June 2, 2013 weblog
WABIAN robot from Japan steps closer to human walk
Their work on WABIAN has been in step with the Japan government's concern about technology for an aging population, to preserve a decent quality of life for the aging, despite limitations on freely moving about that may result from old age. The team stated in the past that a robot as "a human's partner" would provide daily robotic assistance, and that kind of application was more in their line of view than an industrial robot earmarked for highly specified and constrained applications.
To accomplish the task, robots have to be able to move in indoor and outdoor conditions, they said, and biped humanoid robots are best suited for this. They also noted that aside from robots as human assistants, there was a need for evaluation methods for assistive equipment, dependent on human body measurements. A biped humanoid robot optimized to serve as a human motion simulator is a step in the right direction.
In their latest workup of the WABIAN robot, now called WABIAN-2RIII.the researchers redesigned lower legs, after studying humans walking. They analyzed the average size and movement range in humans, and analyzed motion-capture data to decide on the best performance requirements.

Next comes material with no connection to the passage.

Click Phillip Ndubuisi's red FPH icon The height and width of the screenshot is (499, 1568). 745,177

The researchers, T. Otani, A. Iizuka, D. Takamoto, H. Motohashi, T. Kishi, P. Kryczka, N. Endo, L. Jamone, K. Hashimoto, T. Takashima, H.O. Lim, and A. Takanishi, discuss their work in the paper presented at ICRA. The paper is titled, "New Shank Mechanism for Humanoid Robot Mimicking Human-like Walking in Horizontal and Frontal Plane." According to IEEE Spectrum, they had the following results: In tests of walking in place, (1) they were able to match the human step time of 0.6 seconds; (2) they matched the required 12-degree foot rotation and 90-mm step width; (3) they successfully reduced its center of mass lateral movement from 50 mm down to 34 mm.
The researchers only conducted standing tests, with walking in place, and switching balance from foot to foot. In the future, the researchers intend to work on the robot's forward walking.